Yes, but it's not a Limerick and pen doesn't rhyme with either chin or Finn - Apart from that...

If I may:

_There once was a killer named Finn
with a bent for the old Glasgow grin
but it stuck in his craw
to be caught by the law
so now he's locked up in the bin. _


----------



## midnightpoet (Mar 17, 2016)

Bloggsworth said:


> Yes, but it's not a Limerick and pen doesn't rhyme with either chin or Finn - Apart from that...
> 
> Well, it does in America. :smile: Okay, what does Finn rhyme with?  Fine?  I'll admit, I'm not sure, being a stupid colonial.  I'm not sure what made it not a Limerick.:smile: I read yours and mine and can't tell much difference.
> 
> ...


----------



## Sonata (Mar 17, 2016)

There once was a naughty young girl
Like the singer her name was Pearl
Her voice it was crap
And she got the clap
From a suitor who was an earl


[Apologies to Elkie Brooks]


----------



## Bloggsworth (Mar 17, 2016)

http://www.volecentral.co.uk/vf/fun.htm#Limerick


----------



## midnightpoet (Mar 17, 2016)

oops, that turned out to be a dangerous website.  Hey, Bloggs, I know you were just trying to help, you just scratched a raw spot.  All is ok.:smile:


----------



## Nellie (Mar 17, 2016)

Since you included Edward Lear and his examples, here is another one of his:



> *Limerick from the Book of Nonsense
> by
> Edward Lear*​There was an Old Man with a gong,
> Who bumped at it all day long;
> ...




Here is another definition:


> Limericks
> *Definition of Limericks*​*Limericks are short sometimes bawdy, humorous poems of consisting of five Anapaestic lines. Lines 1, 2, and 5 of a Limerick have seven to ten syllables and rhyme with one another. Lines 3 and 4 have five to seven syllables and also rhyme with each other. Edward Lear is famous for his Book of Nonsense which included the poetry form of Limericks.*


----------



## Chesters Daughter (Mar 17, 2016)

We seem to be getting a wee bit sidetracked here, folks. The point of this creative thread is to discuss the piece that has been presented for perusal, not to discuss what makes a good limerick, or to post additional limericks in lieu of any critique at all as replies, which I remind everyone is just plain rude. 

Kindly focus upon the piece presented for critique henceforth.
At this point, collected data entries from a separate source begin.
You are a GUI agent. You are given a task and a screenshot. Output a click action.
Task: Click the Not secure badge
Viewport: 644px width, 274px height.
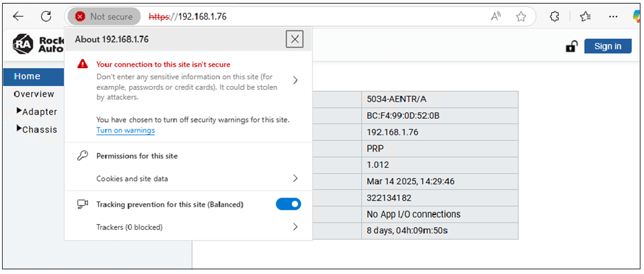[104, 16]
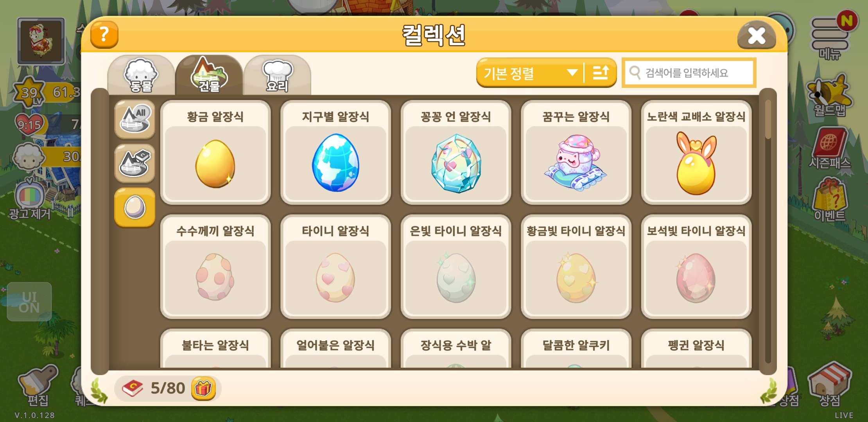The image size is (868, 422).
Task: Open the help question mark button
Action: point(104,34)
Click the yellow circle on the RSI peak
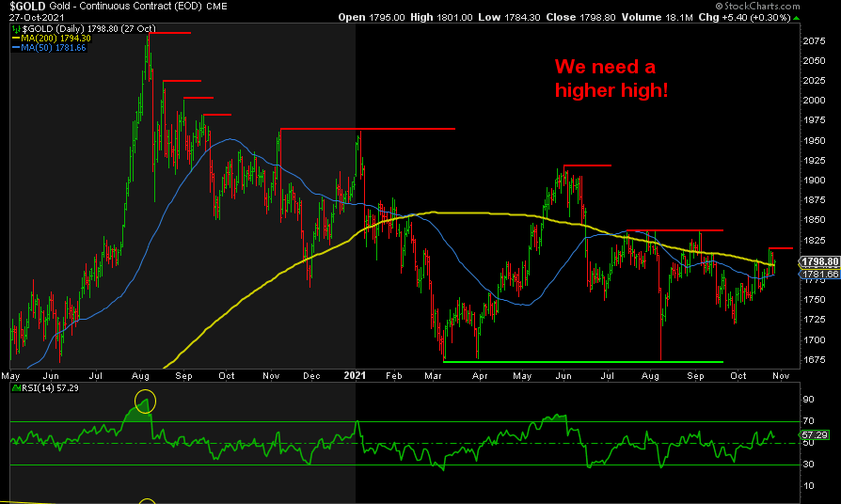The height and width of the screenshot is (504, 841). [x=145, y=402]
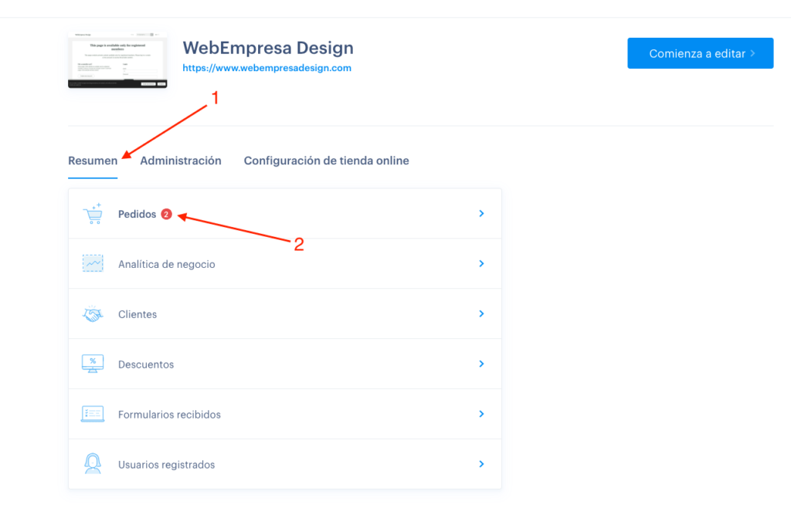Click the red badge next to Pedidos
This screenshot has width=791, height=532.
(x=167, y=215)
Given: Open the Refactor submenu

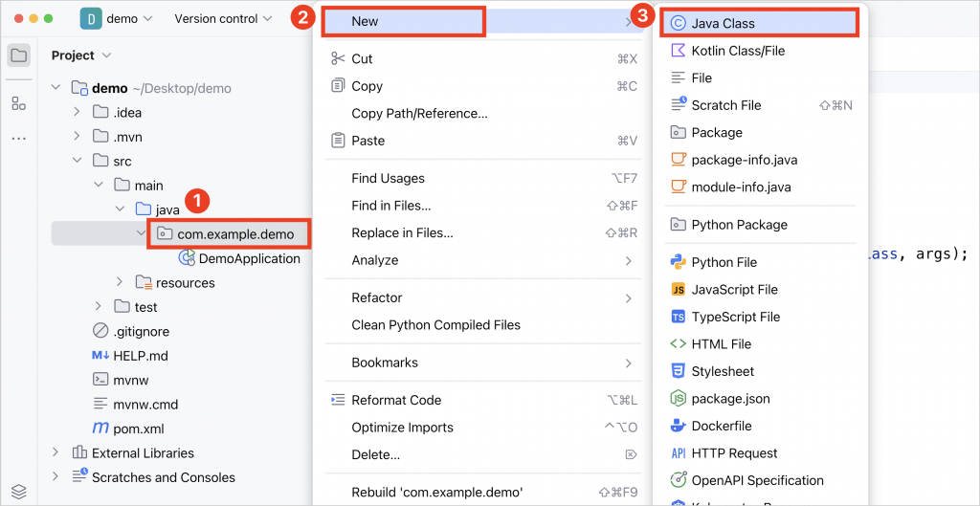Looking at the screenshot, I should tap(377, 297).
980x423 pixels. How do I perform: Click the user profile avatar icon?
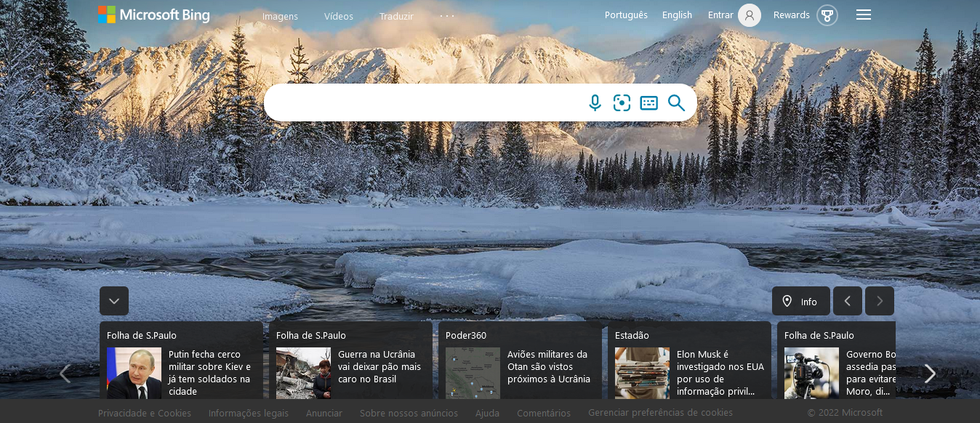[749, 15]
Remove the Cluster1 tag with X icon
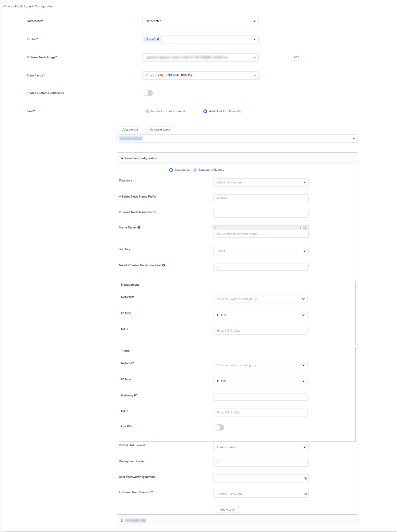397x532 pixels. click(158, 39)
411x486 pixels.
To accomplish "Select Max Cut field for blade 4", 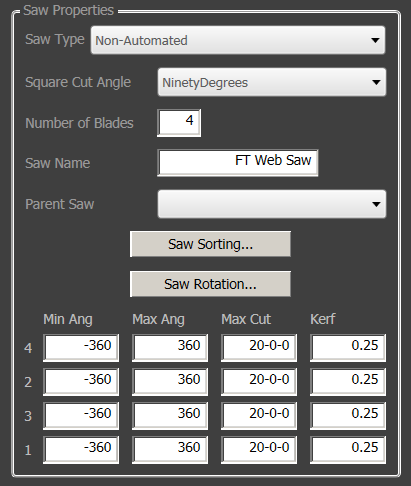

Should you desire to continue your discussion, you are more than welcome to do so by adding your thoughts to the aleady existing *What Constitutes a Limerick *or by creating a thread of your own in *Poetry Discussion.*

Any subsequent posts that do not address midnightpoet's work itself shall be removed.

Thank you for your anticipated cooperation.

Lisa


----------



## Sonata (Mar 17, 2016)

Apologies - I did not realise that this thread was just for critique.  I honestly thought it was for other adult-themed limericks.   No offense intended.


----------



## ned (Mar 18, 2016)

the best thing I can say Midnight - is that your limerick is a lot better than Edward Lear's effort.

Ned


----------